Would you write out the lines below exactly, from the one containing "The height and width of the screenshot is (480, 640)." to the very last, but without the pictures?
****
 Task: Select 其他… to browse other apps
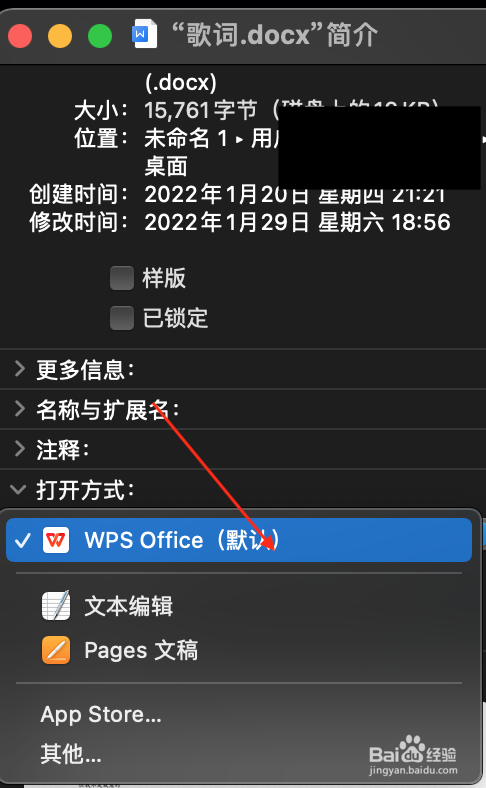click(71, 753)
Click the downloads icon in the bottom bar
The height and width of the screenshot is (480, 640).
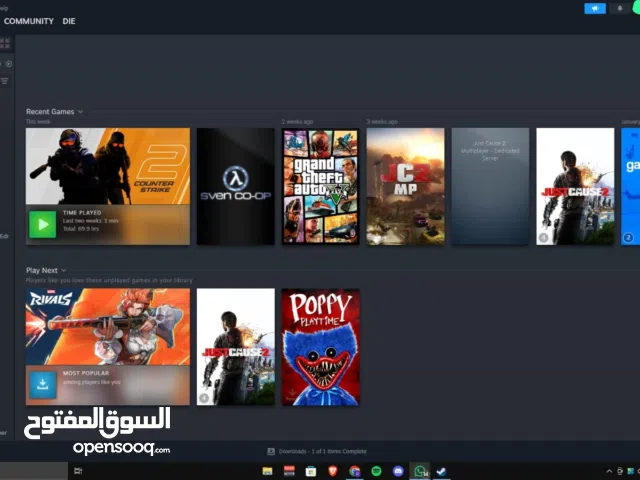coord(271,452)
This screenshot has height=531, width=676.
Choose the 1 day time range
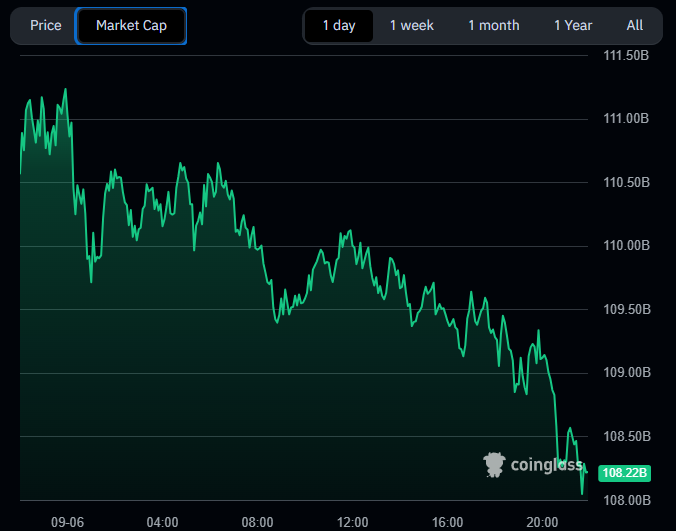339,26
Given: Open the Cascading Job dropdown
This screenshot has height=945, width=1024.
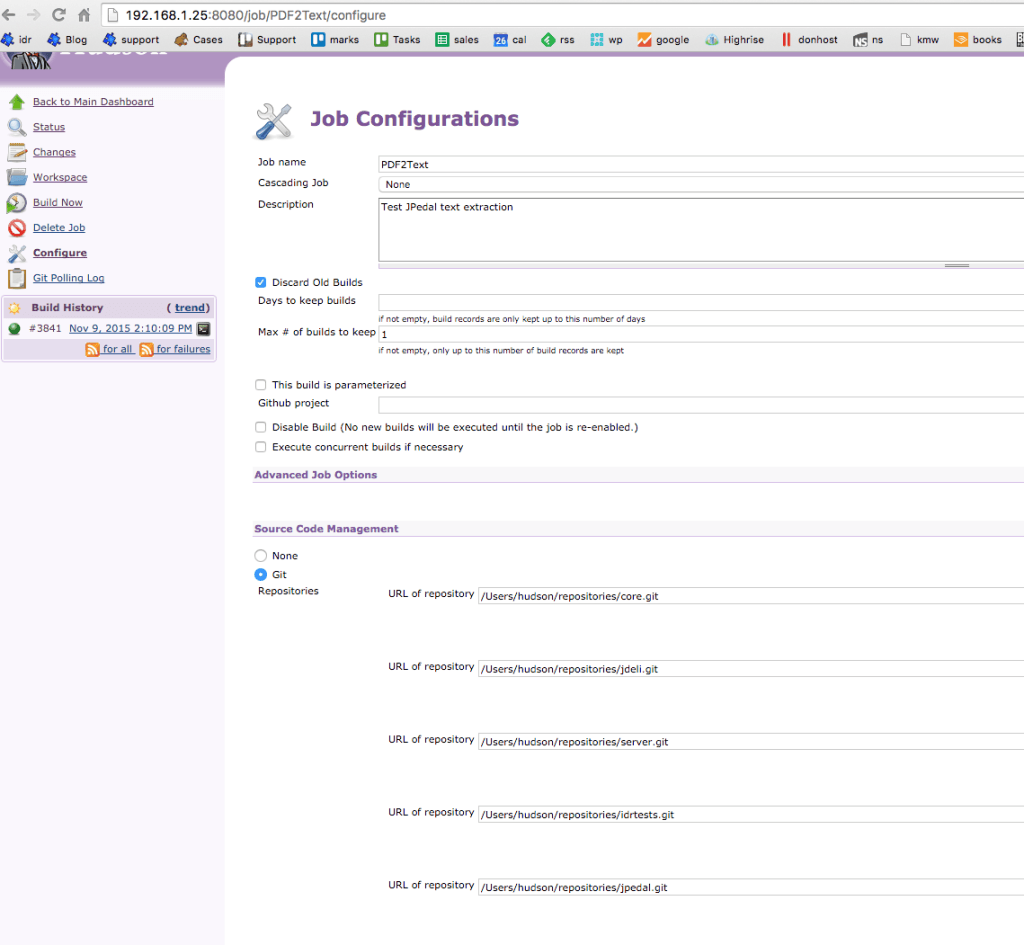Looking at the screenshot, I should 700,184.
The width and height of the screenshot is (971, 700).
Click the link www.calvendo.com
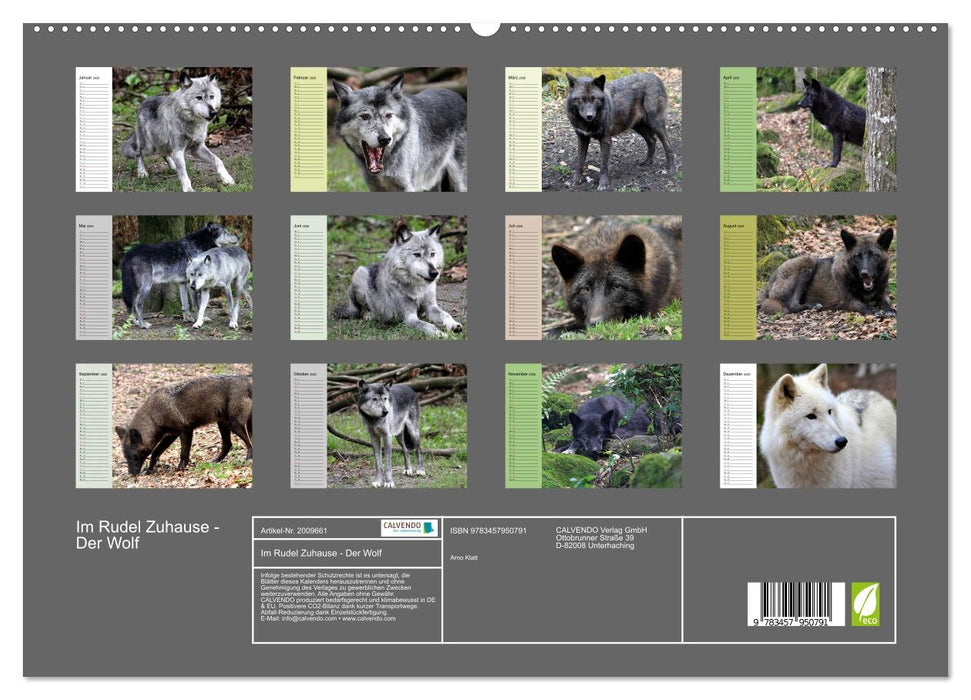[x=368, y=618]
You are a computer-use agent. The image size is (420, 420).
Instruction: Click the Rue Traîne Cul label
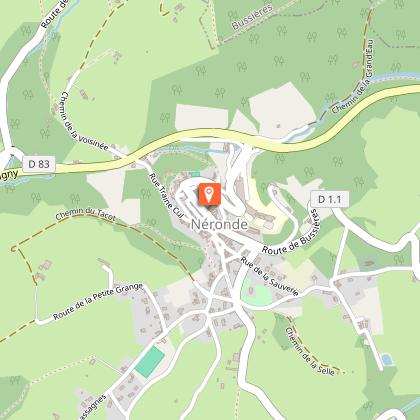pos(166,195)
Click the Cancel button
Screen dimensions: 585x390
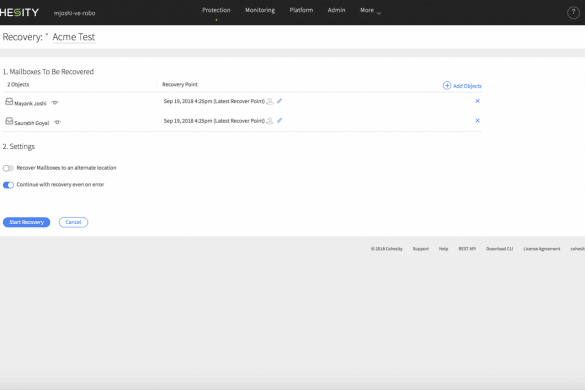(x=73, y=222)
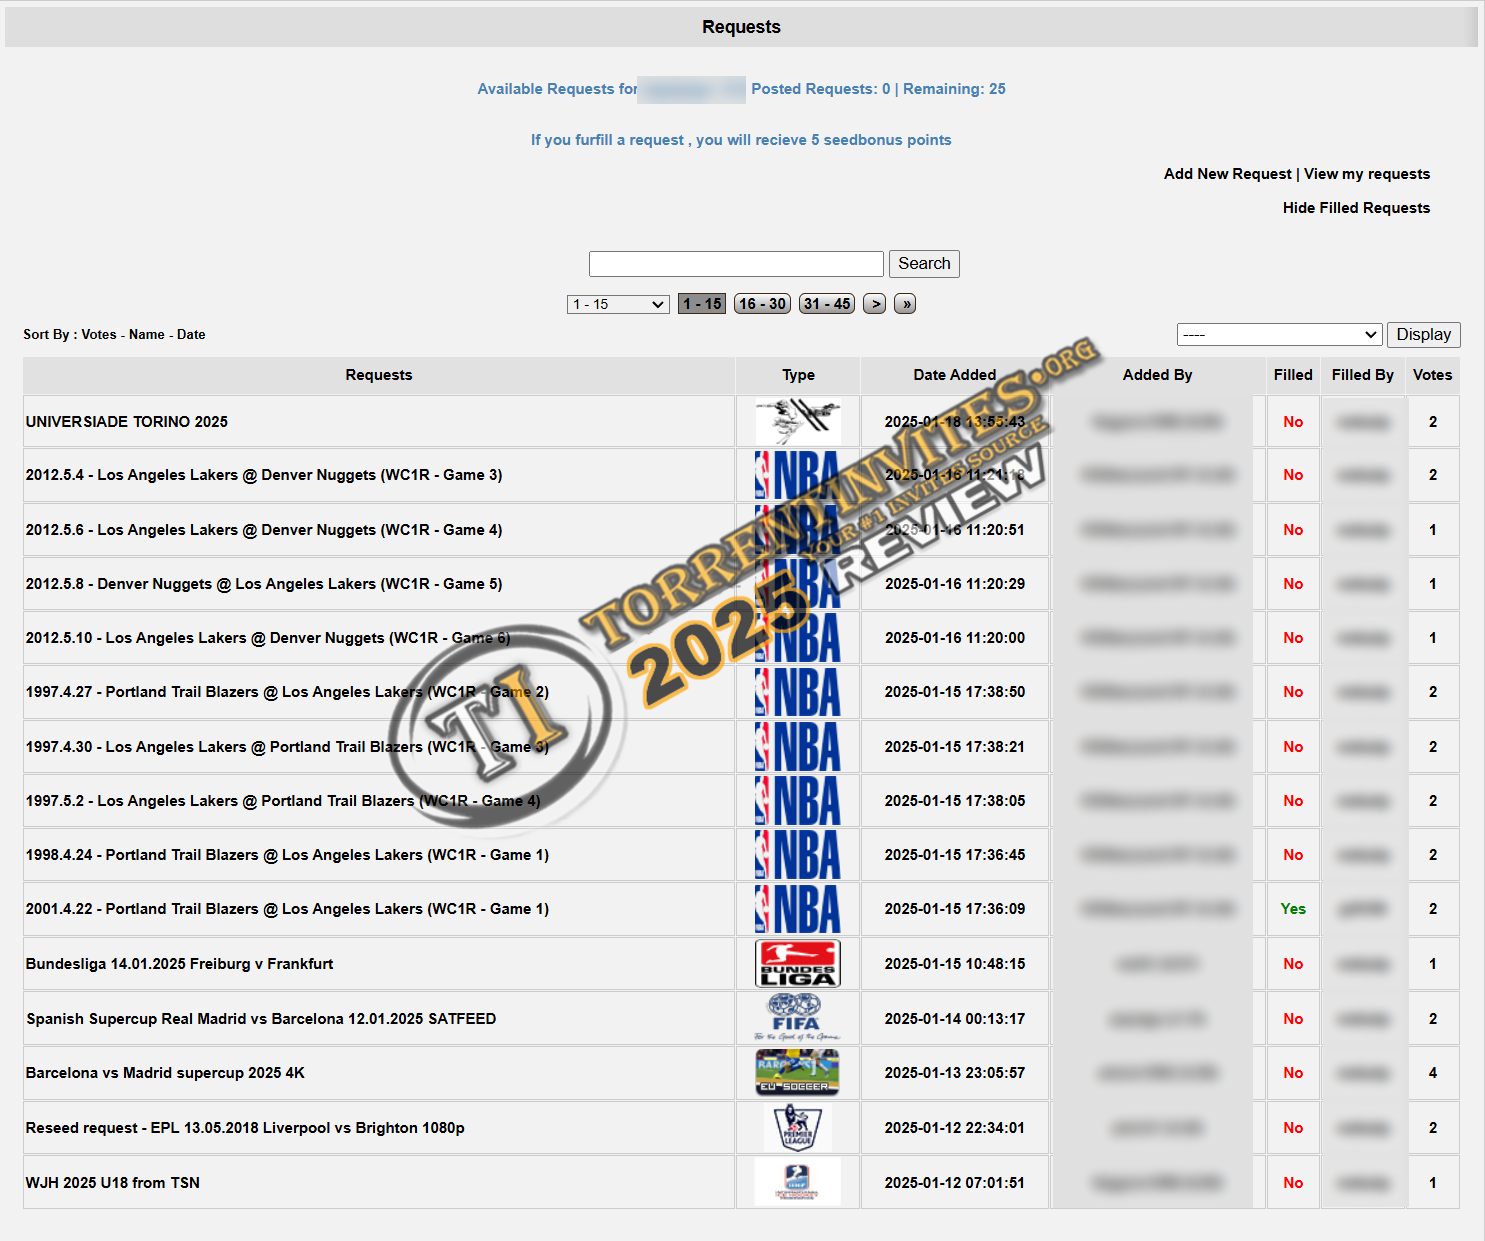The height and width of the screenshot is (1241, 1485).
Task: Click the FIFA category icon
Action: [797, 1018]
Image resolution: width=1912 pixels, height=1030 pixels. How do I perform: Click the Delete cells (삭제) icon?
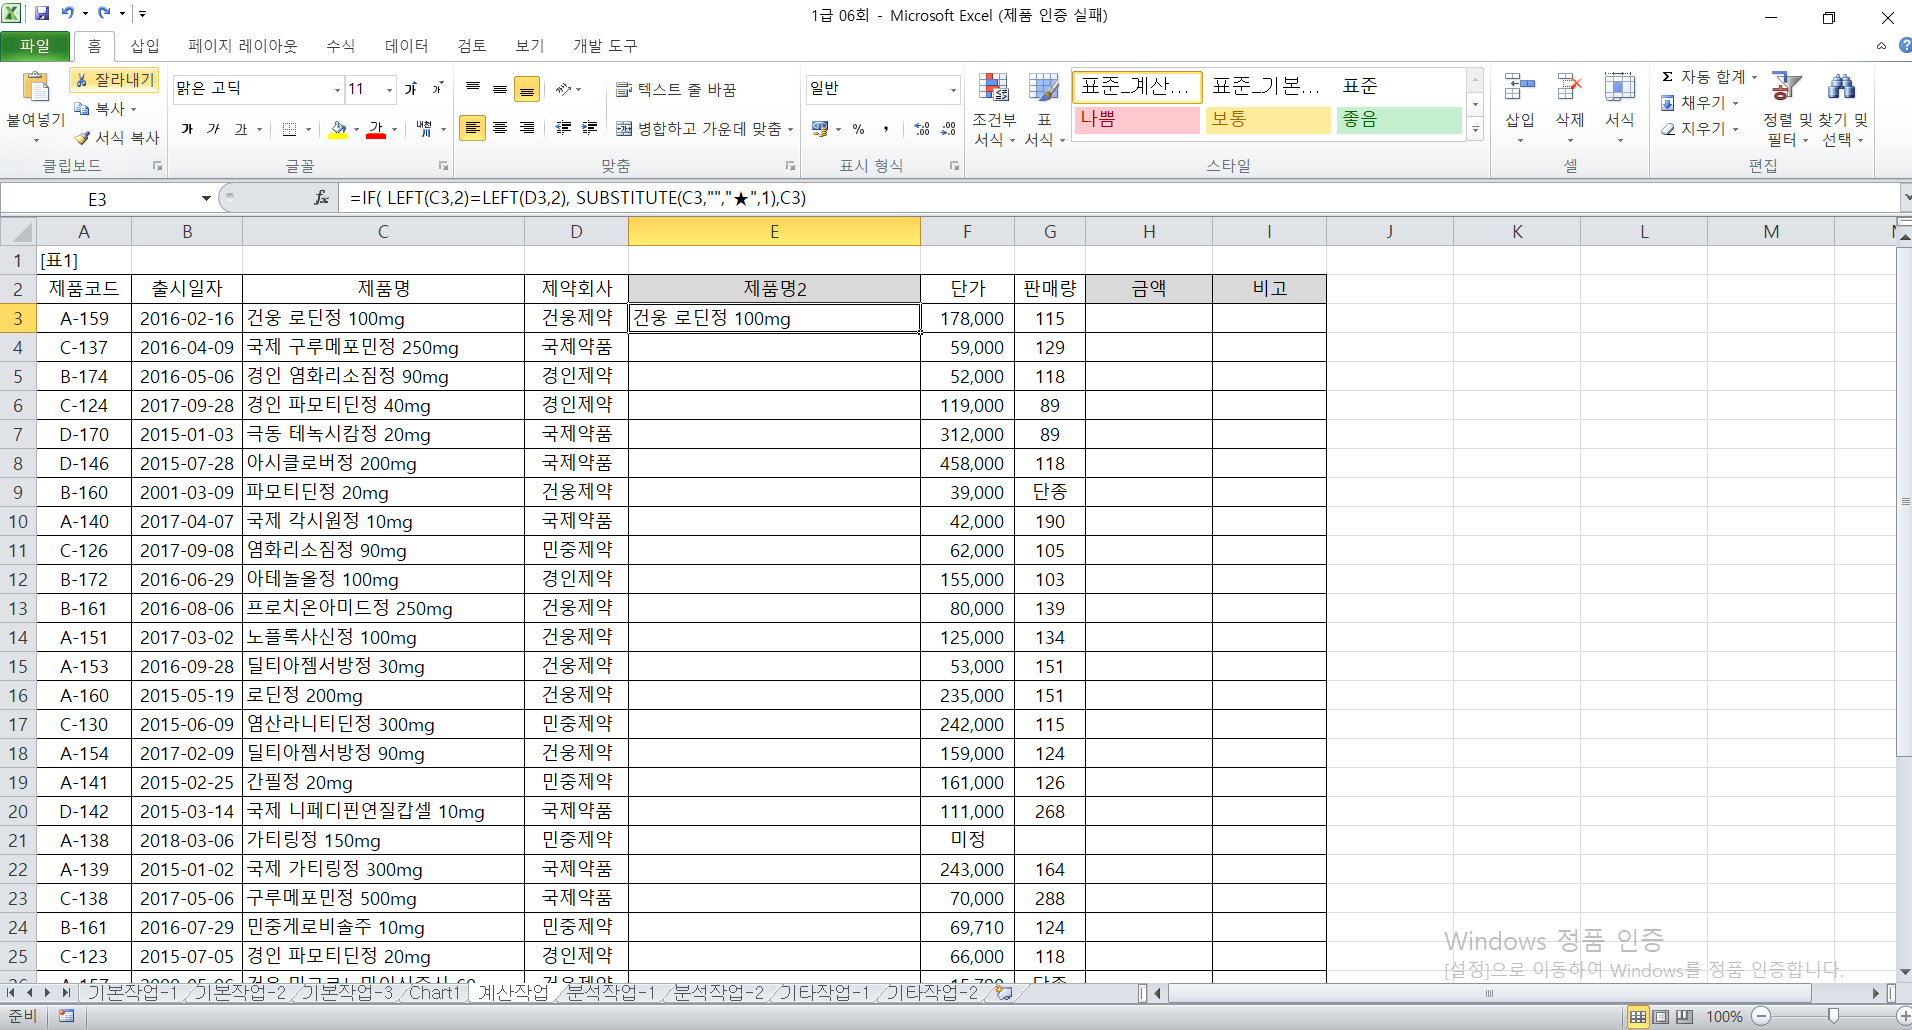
****
▶ **FINISHED EXERCISE**:
The height and width of the screenshot is (480, 640).
coord(271,452)
This screenshot has height=531, width=676.
Choose the 1 day time range
339,26
Given: Open the Cascading Job dropdown
This screenshot has height=945, width=1024.
Looking at the screenshot, I should 700,184.
The width and height of the screenshot is (971, 700).
Click the link www.calvendo.com
[x=368, y=618]
You are a computer-use agent. The image size is (420, 420).
Instruction: Click the Rue Traîne Cul label
pos(166,195)
Click the Cancel button
Screen dimensions: 585x390
(x=73, y=222)
The height and width of the screenshot is (1241, 1485).
Task: Click the FIFA category icon
Action: [797, 1018]
Image resolution: width=1912 pixels, height=1030 pixels. How do I perform: Click the Delete cells (삭제) icon?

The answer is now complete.